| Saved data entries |
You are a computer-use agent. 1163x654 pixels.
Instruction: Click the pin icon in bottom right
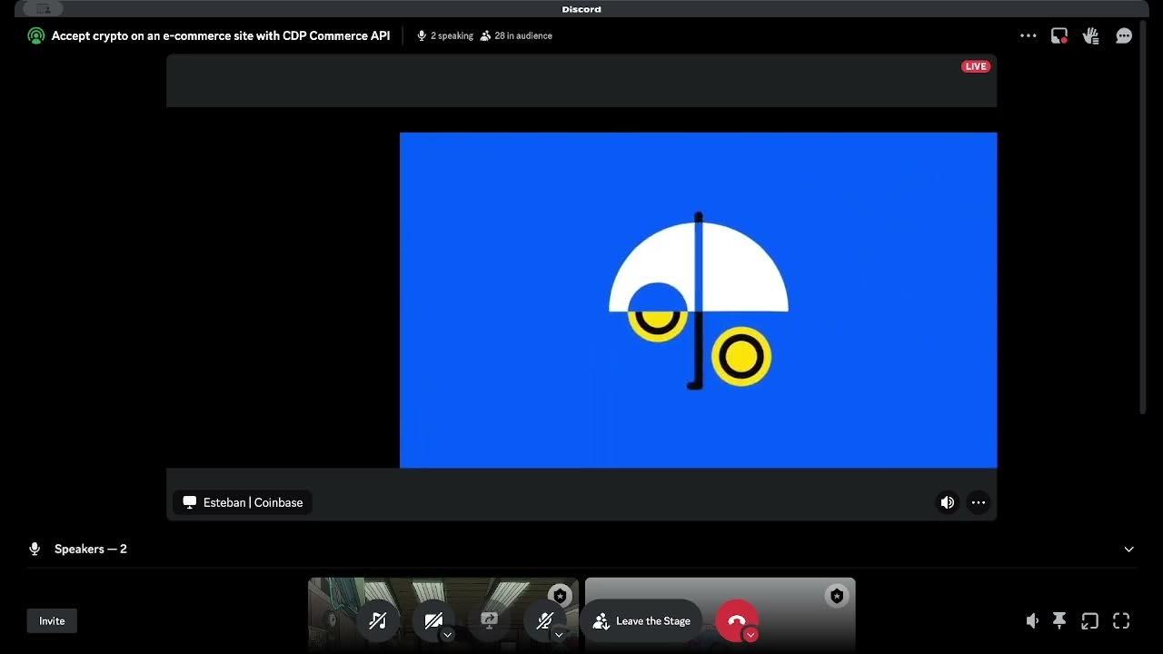coord(1059,620)
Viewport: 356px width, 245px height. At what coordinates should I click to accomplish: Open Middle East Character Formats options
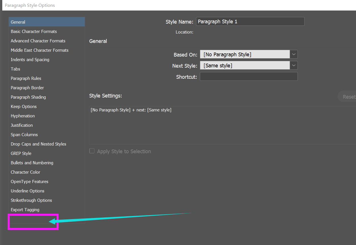[x=40, y=50]
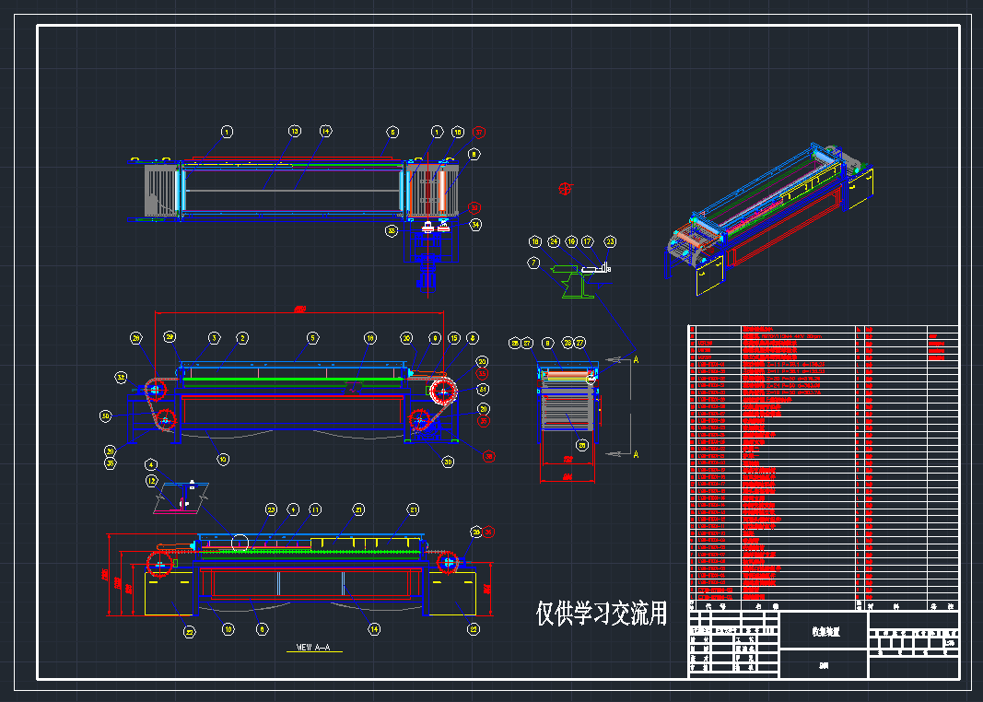Select balloon 14 on the upper side view
Screen dimensions: 983x702
point(325,131)
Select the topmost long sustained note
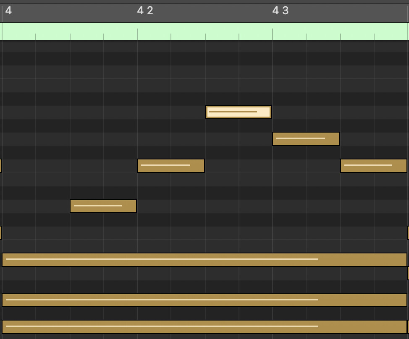The width and height of the screenshot is (409, 339). 204,260
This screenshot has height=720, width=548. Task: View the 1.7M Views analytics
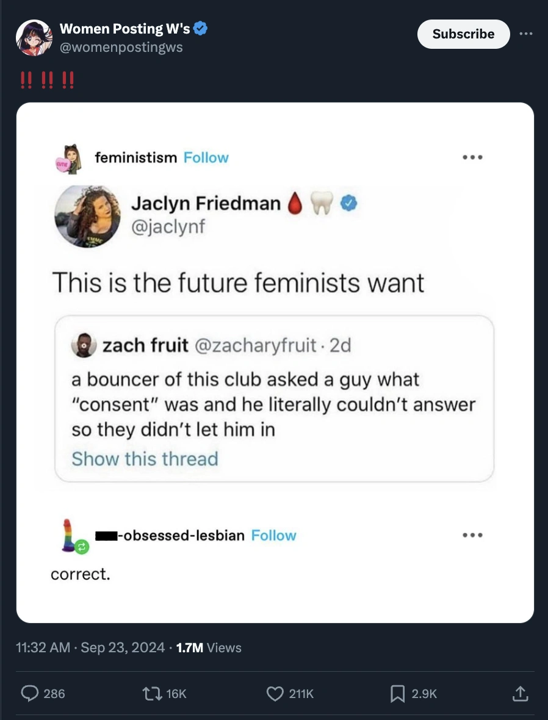(208, 647)

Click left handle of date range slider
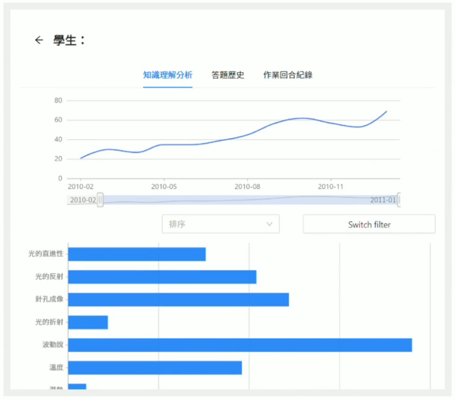click(100, 200)
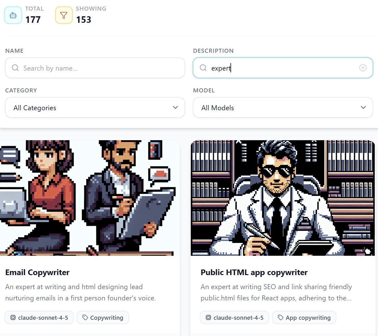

| WORK TO COMPLETE |
Please reproduce each entry exactly as given and omit the pictures.

| SOLUTION FOR THIS TASK |
You are a computer-use agent. 1163x654 pixels.
Instruction: Click the pin icon in bottom right
coord(1059,620)
Viewport: 356px width, 245px height. At what coordinates should I click to accomplish: Open Middle East Character Formats options
[x=40, y=50]
Select balloon 14 on the upper side view
Screen dimensions: 983x702
point(325,131)
Select the topmost long sustained note
The width and height of the screenshot is (409, 339). 204,260
This screenshot has height=720, width=548. Task: View the 1.7M Views analytics
(208, 647)

Click left handle of date range slider
click(100, 200)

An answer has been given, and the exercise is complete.